Some of you may remember this post about my recent dating past, along with a list of goals for dating life when I turned 21. In the almost three months since that post, I’ve had a handful of first dates. I don’t know if that’s a lot or not. It feels like a lot.
Some have been uncomfortable, some have been alright, and some were fun. Mostly, I feel like they’ve all been a lot of effort. It takes so much energy to be constantly trying to think of what to say next and wondering how I might be coming across. I guess because I’ve always been a “relationship-girl,” I’m used to going on dates with the same person. All these first dates are so out of the norm–and stressful.
Some of you may also remember this post about an epiphany I had regarding the kind of man I want to end up with. After re-reading that today, I would like to add “looks like a mountain man/lumberjack” to that list (that’s only kind of a joke) and say something I feel I should’ve mentioned then: I believe in making myself to be the kind of woman so as to deserve that kind of man.
Also, as much as I hate first-dating, it’s probably more likely that I’m going to find my tough-on-the-outside, soft-on-the-inside, bearded man by sucking up my overactive awkward-o-meter and going out on first dates.
My fingers are still crossed that he appears out of nowhere, here in Utah.
Now that I’ve scared off any future potential boys, here are some photos from the date I went on this weekend:
Firstly, he got me balloons.
“I may or may not have looked at your blog,” was along the lines of what he said.
We went to the Bridal Veil Falls park up the canyon and just walked along, taking photos every now and then. It was only a little warmer than I would’ve liked, but the shade was lovely. These are the falls! I forgot my camera (I know, right?), but luckily he brought his.
Then, we passed this fallen tree, in the shade. It was a perfect photo spot. So I stop. He agrees that it’s nice. I go to take a picture, and he goes over the trunk, up a little ways and emerges from behind a big rock with a blanket and a cooler.

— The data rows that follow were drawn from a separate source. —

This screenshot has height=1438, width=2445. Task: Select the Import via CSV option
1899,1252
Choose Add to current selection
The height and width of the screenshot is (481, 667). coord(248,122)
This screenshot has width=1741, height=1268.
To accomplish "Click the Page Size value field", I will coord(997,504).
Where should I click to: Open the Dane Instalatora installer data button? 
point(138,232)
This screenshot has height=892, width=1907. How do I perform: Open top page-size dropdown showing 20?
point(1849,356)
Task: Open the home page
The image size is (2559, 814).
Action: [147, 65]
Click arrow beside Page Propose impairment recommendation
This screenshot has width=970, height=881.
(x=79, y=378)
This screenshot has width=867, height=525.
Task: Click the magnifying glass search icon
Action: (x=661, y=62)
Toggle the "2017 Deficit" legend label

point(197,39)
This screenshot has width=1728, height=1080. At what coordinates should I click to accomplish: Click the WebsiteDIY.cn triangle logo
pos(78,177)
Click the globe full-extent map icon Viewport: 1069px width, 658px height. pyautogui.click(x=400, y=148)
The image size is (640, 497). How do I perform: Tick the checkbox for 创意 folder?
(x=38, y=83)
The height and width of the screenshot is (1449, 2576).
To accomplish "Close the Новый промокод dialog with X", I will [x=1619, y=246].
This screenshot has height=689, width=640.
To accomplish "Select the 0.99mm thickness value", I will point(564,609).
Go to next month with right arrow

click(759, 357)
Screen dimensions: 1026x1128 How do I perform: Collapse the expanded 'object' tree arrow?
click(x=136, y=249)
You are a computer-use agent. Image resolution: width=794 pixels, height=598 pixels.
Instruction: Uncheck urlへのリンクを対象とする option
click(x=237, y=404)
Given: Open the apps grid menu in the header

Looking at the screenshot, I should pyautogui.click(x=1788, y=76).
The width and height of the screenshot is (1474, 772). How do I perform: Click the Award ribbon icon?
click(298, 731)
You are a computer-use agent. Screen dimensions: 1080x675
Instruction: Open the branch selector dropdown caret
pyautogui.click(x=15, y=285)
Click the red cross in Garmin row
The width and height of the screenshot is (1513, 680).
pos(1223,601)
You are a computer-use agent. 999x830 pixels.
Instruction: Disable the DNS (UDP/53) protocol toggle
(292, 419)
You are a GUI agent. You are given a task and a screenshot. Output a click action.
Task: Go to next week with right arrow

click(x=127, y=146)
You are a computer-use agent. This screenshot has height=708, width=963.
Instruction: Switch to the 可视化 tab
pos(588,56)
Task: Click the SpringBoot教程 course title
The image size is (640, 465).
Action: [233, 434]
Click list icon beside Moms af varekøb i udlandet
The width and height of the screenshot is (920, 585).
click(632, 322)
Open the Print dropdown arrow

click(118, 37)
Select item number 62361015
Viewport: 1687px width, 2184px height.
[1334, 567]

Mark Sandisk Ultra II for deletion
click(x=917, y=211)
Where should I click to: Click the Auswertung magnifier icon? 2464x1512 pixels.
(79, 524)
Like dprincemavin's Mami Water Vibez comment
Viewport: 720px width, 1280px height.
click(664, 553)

It was a lovely surprise and I was very impressed at the effort he went through. I ended up cutting my finger on that bottle cap, but hopefully it will scar and I’ll get a nice battle wound.
Since you say you read my blog, thank you, Christian, for the good time!
To everyone else, especially all the beautiful young ladies that read my blog (I hear you’re mostly between 13-17 years old), remember that sometimes you have to go through lots of dates and potentially uncomfortable situations in order to find out what kind of personality traits you do (or don’t) want in a guy–then eventually recognize him when you see him. That means you should go on dates with people who are kind enough to ask you and spend time and effort on you–and go out looking to have fun and make a new friend. It’s much harder to go wrong with those kinds of expectations. And know these types of posts are ALL for YOU.